What's legal in Asia (2026)

The 2026 baseline

No major Asian jurisdiction has criminalised individual use of CoinJoin, Cashu, Fedimint, or PayJoin as of May 2026. The legal action sits at the service-provider level — coordinators (e.g. Samourai 2024) and mixers serving sanctioned addresses. Using these tools for your own private transactions is operationally legal across SG, HK, JP, KR, AE, ID, PH, TH, MY, IN, TW.

⚠️ Where regulated exchanges flag CoinJoin

  • Japan FSA-licensed exchanges reject deposits from known CoinJoin coordinators (since 2018)
  • Singapore MAS licensees apply Chainalysis-derived risk scores — high-risk deposits trigger SAR filing
  • Hong Kong SFC licensees have similar Travel Rule + Chainalysis posture
  • South Korea Travel Rule compliant exchanges restrict CoinJoin'd inputs
  • UAE VARA licensees generally permit CoinJoin'd deposits subject to SoF documentation

Solution: CoinJoin to self-custody, hold/spend from self-custody. Don't redeposit at the same regulated venue you withdrew from.

The privacy mistakes Asian users make most

Address reuse

Reusing the same Bitcoin address links all transactions to that address. Every modern wallet generates new addresses by default — verify yours does. Sparrow, Phoenix, BlueWallet, all hardware wallets do this correctly.

KYC-to-KYC sends

Sending from Binance to Coinbase creates a permanent on-chain link between your two KYC identities. Always route through self-custody to break the chain.

Public ENS / lightning addresses

Posting your Lightning address (you@walletofsatoshi.com) publicly links every zap and tip to your social identity. Use a separate wallet + lightning address for public-facing flows.

CoinJoin'd → KYC deposit

Defeats the entire point: the exchange flags the deposit AND now knows you used a CoinJoin tool. Self-custody is the destination for privacy-enhanced outputs.

Single-wallet for everything

Use separate wallets for separate activities. Treat one wallet as your "KYC-touched" wallet, another as your "private" wallet. Never co-mingle UTXOs between them.

Cashu balance > affordable loss

Cashu privacy is excellent but the mint is a custodian. Keep Cashu balances at sub-$100 levels. Use Lightning for >$100 flows.

FAQ

Is using CoinJoin a crime in my country?

Not in any major Asian jurisdiction as of May 2026. The legal action sits with service providers (mixer operators) and on chain-of-custody scrutiny by regulated exchanges.

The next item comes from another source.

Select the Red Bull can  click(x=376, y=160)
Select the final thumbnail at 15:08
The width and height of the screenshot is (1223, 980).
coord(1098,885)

Individual personal use of CoinJoin tools is not criminalised in SG, HK, JP, KR, AE, ID, PH, TH, MY, IN, TW, VN. China remains the only blanket ban on commercial crypto activity.

What replaced Samourai Whirlpool after the 2024 shutdown?

Practical 2026 alternatives: (1) Ashigaru — a fork carrying Samourai's tooling forward with reset infrastructure; (2) JoinMarket — peer-to-peer, paid market-maker model, no central coordinator that can be shut down; (3) Wabisabi/Wasabi 2.0 — coordinator-based but cryptographically blinded; (4) PayJoin — built into normal payments, no separate "mixing" event.

Do hardware wallets help with privacy?

They protect keys, not chain analysis. A hardware wallet stops a hacker stealing your BTC; it doesn't stop a blockchain analyst clustering your addresses. Combine hardware-wallet security with coin-control and PayJoin/CoinJoin tools for both.

What about Lightning privacy?

Lightning is materially more private than on-chain because amounts and paths are routed through onion encryption. Channel topology is public. For maximum privacy: use a self-custodial Lightning wallet (Phoenix, Mutiny), open private channels (unannounced), and prefer outgoing payments over incoming.

Are Cashu and Fedimint actually safe?

Mathematically the privacy is excellent — even better than CoinJoin. The risk is custodial: the Cashu mint can disappear with your sats, and a Fedimint federation can collude. Treat them like cash in a friend's safe — for small amounts and short durations.